Mary Patrice Brown has served for nearly two years as a deputy assistant attorney general in the Criminal Division under unit chief Lanny Breuer. Brown, who is leaving Main Justice in October, declined an interview request. Here's the official job posting from DOJ.
Brown will become a partner in O'Melveny's white-collar criminal defense practice, where she fills a void left by the departure of Kenneth Wainstein, the former U.S. attorney for the District of Columbia, who joined Cadwalader, Wickersham & Taft in March as a partner.
Brown's work at O'Melveny will mark a homecoming of sorts. She will reunite with Steve Bunnell, the firm's managing partner in Washington and a former colleague of Brown's at the U.S. Attorney's Office for the District of Columbia. In Brown's more than 20 years as a federal prosecutor, she has held numerous supervisory positions in the U.S. Attorney's Office, including chief of the criminal division.
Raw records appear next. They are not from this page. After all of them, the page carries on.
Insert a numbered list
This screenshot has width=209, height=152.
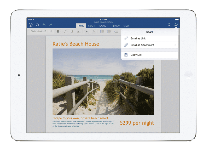pyautogui.click(x=109, y=32)
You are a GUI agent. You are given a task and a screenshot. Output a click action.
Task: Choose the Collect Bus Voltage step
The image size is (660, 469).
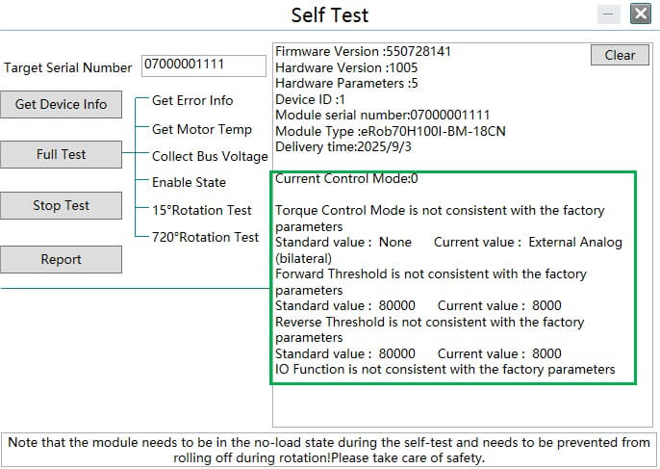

"Corporate enforcement actions are on the rise; therefore, the demand for Mary Pat's diverse and in-depth experience will continue to grow," Randy Oppenheimer, chair of O'Melveny's litigation department, said in a prepared statement. Daniel Bookin, who leads the firm's white-collar defense and corporate investigations practice, said "we are fortunate to welcome to our ranks such a prominent and highly respected former prosecutor."
Attorney General Eric Holder Jr. put Brown in charge of the DOJ Office of Professional Responsibility in 2009 following the collapse of the public corruption case against Ted Stevens, the late Republican Senator from Alaska. At the time, Holder touted Brown's "stellar reputation" and said she has the "highest integrity."
In October 2010, Brown took a supervisory slot in the front office of the Criminal Division at Main Justice under Breuer, the assistant attorney general.
At Main Justice under Breuer, Brown oversaw the Criminal Division's Public Integrity Section and the Office of Enforcement Operations, which reviews federal electronic surveillance requests.
The Public Integrity Section has drawn sharp scrutiny the last several years amid a series of high-profile failures. DOJ officials counter the criticism in noting that in 2010 and 2011 more than 80 defendants pleaded guilty in cases the section prosecuted. In that same span, 15 defendants were convicted at trial.
In June, in one high-profile matter, DOJ abandoned the campaign finance prosecution of former U.S. Senator John Edwards after a jury deadlocked on the charges. White-collar defense lawyers questioned whether the Public Integrity Section case should have been brought in the first place.
In a statement, Breuer called Brown "an exemplary public servant, and has been for more than 20 years."
"In addition to bringing her decades of experience and extraordinary judgment to bear on some the most challenging cases we have, Mary Pat has been a tremendous colleague to all of us in the Criminal Division," Breuer said.
One of Brown's former colleagues at Main Justice, Greg Andres, litigation counsel in the New York office of Davis, Polk & Wardwell, said in an email that Brown "has been a strong voice for justice in the Department for many years, a fact which becomes apparent soon after she enters the room."
Brown has worked for the Justice Department since 1989. In the four years before joining DOJ, she was a litigation associate at the firm that is now Dickstein Shapiro.